Emerging markets are back too. He said good automotive fortune will also rely heavily on exports and trade-oriented investment.
He estimates short term automotive export growth of 3% this year and 4% in 2015. The dollar, currently averaging $0.93, won’t budge much either looking to 2015 – a good or bad thing depending on who you ask.
Better trade partners
Europe, where Hall sees the economic mood as more upbeat, will have a positive impact here thanks to the Comprehensive Economic and Trade Agreement (CETA).
“If they’re positive, that’s 48% of the world’s GDP feeling good about itself again. That’s a very good thing,” he said.
Hall declares Canada a winner in the free trade agreement, and predicts auto exports to Europe will grow by 28.8%.
Robinet isn’t convinced Europe will rebound as quickly as North America. But he believes CETA will provide a greater roadmap for shifting capacity and he expects European automakers to increase production on Canadian, Mexican and US soil.
“Exports, expansion and localization will give North America a more stable footing,” he said.
He believes the global revival will be by the US, which is expected to account for 80% of NAFTA auto demand in the near future with an 8.3% increase in North American vehicle production between 2014 and 2020.
Globally, Robinet’s production outlook predicts a 24% increase from 85 million to 106 million units between 2013 and 2021.
Launch activity, however, will decline in North America from 43 in 2014 to 32 by 2020. Globally, vehicle launches will decline from 130 in 2014 to 125 in 2019, possibly the result of a 60% increase in multi-regional platforms. Tightening US EPA fuel emissions standards that stiffen by 45% between 2016 and 2025 to 54.5 mpg are also a factor.

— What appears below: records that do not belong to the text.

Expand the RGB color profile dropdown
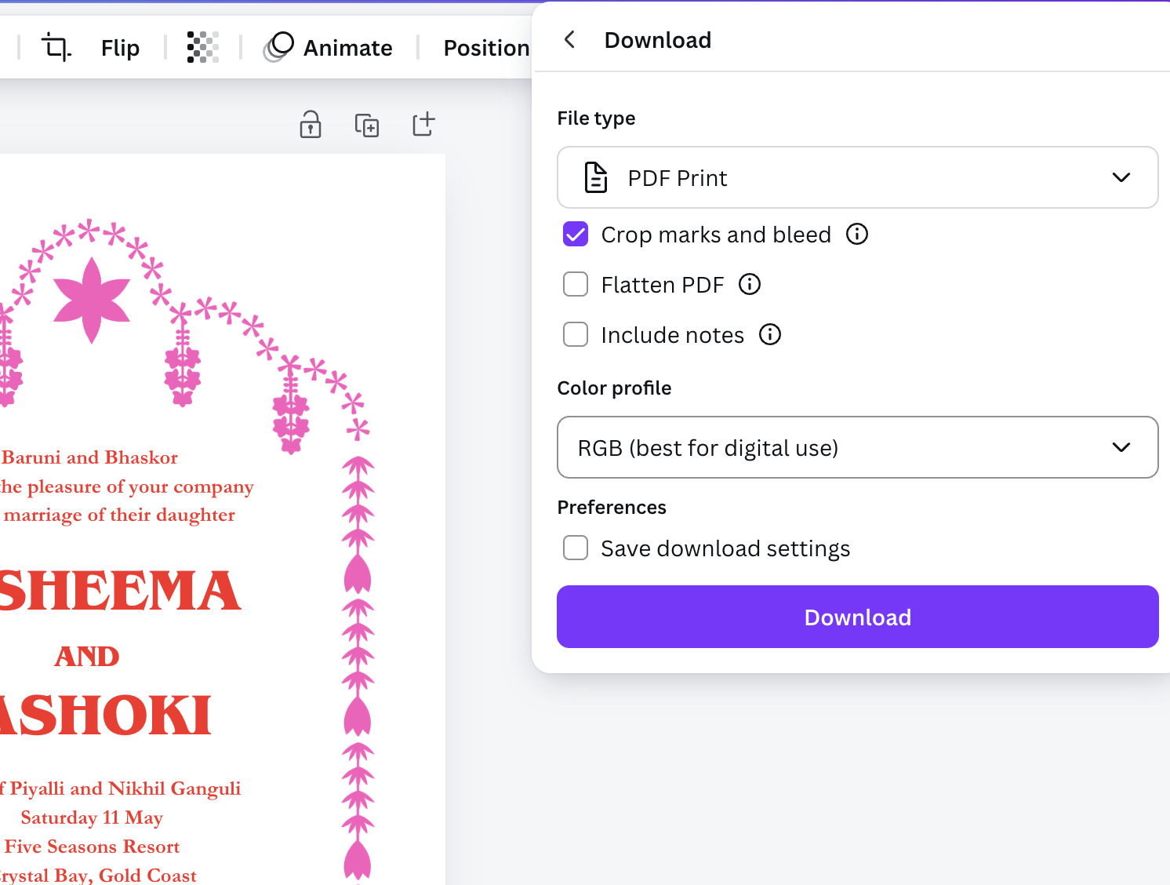This screenshot has width=1170, height=885. 857,447
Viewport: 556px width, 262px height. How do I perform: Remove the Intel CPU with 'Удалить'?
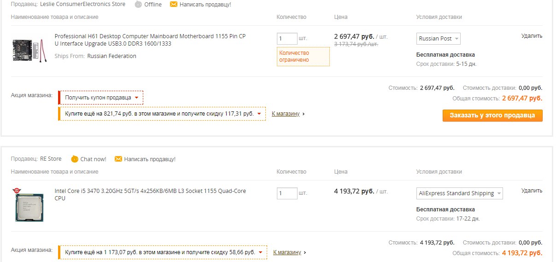[532, 191]
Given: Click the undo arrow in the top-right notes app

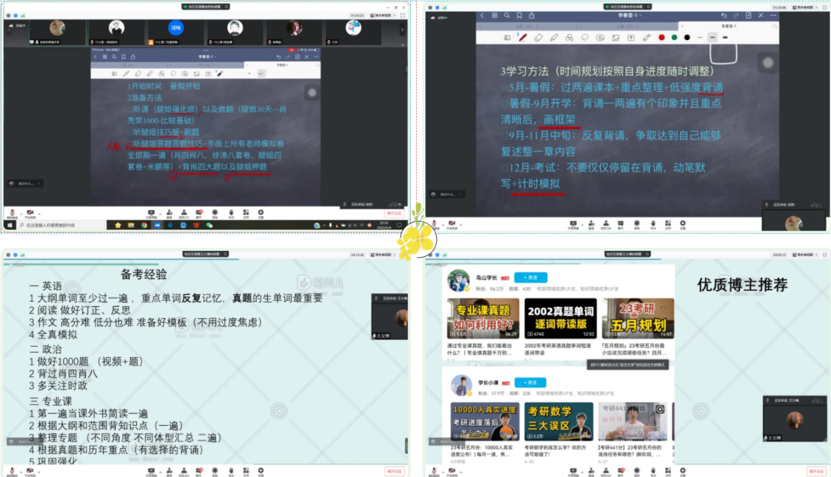Looking at the screenshot, I should pos(724,15).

Those fuel emissions standards will cause NAFTA to begin to converge with global trends in the B, C and D segments, which will account for more than 60% of global volume by 2020. In NAFTA, Robinet estimates more than 75% of volume is D segment or smaller by 2020.
“Fuel emissions will be the toughest obstacle for car makers in the next 20 years,” he said. “To stiffen the regulations by 5% each year starting in 2016, each vehicle cycle will need to reach emissions reductions goals of 25%, which will have a big impact on the composition of new vehicles.”
He suspects a focus on weight reduction and the introduction of new materials such as aluminum will drive a technology development trend around powertrain and vehicle structure components.
Electrification will grow, too, but only after 2020.
These challenges will require manufacturers to up their technology game and see their businesses through a global lens.
“Canada has an abundance of advanced technology experts and companies that can lead on the world stage for the next generation of vehicles,” said a confident APMA president Steve Rodgers, hosting his final conference before a planned retiring in October.
Changes are coming, but that doesn’t mean the road ahead will be bumpy.